While the messages swirl, there are also those that strike an inspirational tone. Among them is a new 30-second advertisement by Dunkin’ Donuts that began airing this month showing dozens of people trudging up a steep hill symbolizing life’s uphill battles.
“I think that it’s incumbent upon any brand to make sure they’re in tune with their consumers, that they’re empathetic with what’s going on in their lives and they’re meeting a need,” said Frances Allen, brand marketing officer at Dunkin’ Donuts. “We wanted to remind everybody that we know what they’re dealing with and we’re there for them. We know they’re hurting.”

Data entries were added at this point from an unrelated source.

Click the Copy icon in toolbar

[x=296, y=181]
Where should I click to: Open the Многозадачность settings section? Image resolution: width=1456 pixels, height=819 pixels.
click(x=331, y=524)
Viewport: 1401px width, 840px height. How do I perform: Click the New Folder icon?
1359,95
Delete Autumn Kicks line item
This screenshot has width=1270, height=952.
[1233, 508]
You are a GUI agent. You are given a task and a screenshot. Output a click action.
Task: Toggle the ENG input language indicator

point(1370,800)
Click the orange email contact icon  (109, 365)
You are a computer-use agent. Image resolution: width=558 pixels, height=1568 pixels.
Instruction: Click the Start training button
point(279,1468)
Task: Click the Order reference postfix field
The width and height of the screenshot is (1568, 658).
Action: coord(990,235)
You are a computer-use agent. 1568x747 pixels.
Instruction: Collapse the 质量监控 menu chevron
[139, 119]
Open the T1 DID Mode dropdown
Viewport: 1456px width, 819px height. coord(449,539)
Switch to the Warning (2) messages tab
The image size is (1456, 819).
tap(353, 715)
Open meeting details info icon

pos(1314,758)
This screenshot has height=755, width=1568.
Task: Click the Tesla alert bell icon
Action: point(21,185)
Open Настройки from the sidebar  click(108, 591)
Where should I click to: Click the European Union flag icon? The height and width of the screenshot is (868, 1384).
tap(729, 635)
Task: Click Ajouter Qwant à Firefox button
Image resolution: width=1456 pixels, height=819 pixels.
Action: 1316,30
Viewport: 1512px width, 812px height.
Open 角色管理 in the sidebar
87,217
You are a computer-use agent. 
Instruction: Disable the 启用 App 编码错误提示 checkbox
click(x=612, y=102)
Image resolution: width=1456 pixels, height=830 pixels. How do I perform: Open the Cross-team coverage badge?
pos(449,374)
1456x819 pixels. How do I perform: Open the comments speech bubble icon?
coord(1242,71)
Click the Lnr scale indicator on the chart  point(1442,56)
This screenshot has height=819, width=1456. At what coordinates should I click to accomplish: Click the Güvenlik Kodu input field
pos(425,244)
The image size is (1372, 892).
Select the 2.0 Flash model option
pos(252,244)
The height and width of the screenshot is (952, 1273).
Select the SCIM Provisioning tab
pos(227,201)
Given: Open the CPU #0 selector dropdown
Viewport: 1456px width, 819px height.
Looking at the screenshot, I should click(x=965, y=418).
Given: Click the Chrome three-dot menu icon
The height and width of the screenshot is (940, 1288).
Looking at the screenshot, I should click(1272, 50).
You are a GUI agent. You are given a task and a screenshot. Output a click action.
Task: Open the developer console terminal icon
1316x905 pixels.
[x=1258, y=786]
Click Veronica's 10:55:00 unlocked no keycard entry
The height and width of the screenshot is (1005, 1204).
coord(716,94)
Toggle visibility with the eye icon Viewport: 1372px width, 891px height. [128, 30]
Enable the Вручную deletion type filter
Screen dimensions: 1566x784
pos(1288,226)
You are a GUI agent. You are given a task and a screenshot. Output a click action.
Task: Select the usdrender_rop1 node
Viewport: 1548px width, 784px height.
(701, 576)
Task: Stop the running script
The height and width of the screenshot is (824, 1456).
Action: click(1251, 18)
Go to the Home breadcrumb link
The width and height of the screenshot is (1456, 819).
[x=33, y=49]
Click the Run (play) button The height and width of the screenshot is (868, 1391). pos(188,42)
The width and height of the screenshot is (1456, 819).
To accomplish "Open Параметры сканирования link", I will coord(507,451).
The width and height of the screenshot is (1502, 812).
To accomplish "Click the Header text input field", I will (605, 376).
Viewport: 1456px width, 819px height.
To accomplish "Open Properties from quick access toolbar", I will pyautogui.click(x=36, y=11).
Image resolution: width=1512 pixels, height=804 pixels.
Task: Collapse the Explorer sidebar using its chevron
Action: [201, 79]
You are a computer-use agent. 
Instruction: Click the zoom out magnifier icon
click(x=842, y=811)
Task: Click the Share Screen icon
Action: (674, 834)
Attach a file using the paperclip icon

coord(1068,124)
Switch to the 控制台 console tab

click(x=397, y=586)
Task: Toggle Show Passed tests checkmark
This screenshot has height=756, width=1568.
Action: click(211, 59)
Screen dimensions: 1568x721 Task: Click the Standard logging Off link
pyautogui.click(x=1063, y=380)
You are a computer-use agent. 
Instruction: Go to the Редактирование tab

Others are trying a middle-of-the-road approach, like the King of Prussia Mall in Pennsylvania, where ads debuting the day after Thanksgiving will boast “touches of luxury,” as the shopping center promotes high-end wallets over handbags, and key chains instead of necklaces.
Others are opportunistic.
“It’s one thing to bail out Wall Street, but who’s going to bail you out?” intones an announcer for Denny’s, which used the meltdown as a chance to promote its $4 weekday breakfast.
But some marketing experts caution companies that have built their brands into household names to think carefully before changing their marketing focus in response to the troubled economy. That’s because doing so could ultimately undercut decades of work spent building a brand from a commodity to a product shoppers are willing to pay more money to own.
“Many brands are like deer in a headlight right now,” said Peter Madden, founder and president of AgileCat, a Philadelphia-based branding and advertising firm. “Strong brands are built from strong messaging that’s consistent. It’s a really bold move to just jump out there and say, ‘Before we were one thing, and now we’re going to be something different.’ ”
Others say the issue needs to be addressed.
“You want people to feel secure, and you want them to have their heart and mind satisfied. And in the functional corner, you want to meet their needs and do it so everyone can afford it,” said Richard Honack, a marketing professor at Northwestern University’s Kellogg School of Management.
But for the high-end market, where consumers are used to opulence, the task becomes even more challenging. Some brands are highlighting their charitable connections for the holidays, while others are continuing the status quo, banking that customers with enough cash for fur and diamonds will continue to spend as usual.
Sean “Diddy” Combs, the entertainment mogul who co-runs liquor company Diageo PLC, hopes his new 30-second ad for Ciroc vodka balances luxury and sophistication without the gratuitous excess and bling that for many Americans is no longer within reach.
“It’s definitely being conscious of what’s going on in the economy,” he said. “But at the same time understanding that we do live in a strong country and that during the holidays, this is a time – if any time – for us to market the brand because people are going to need a break to celebrate.”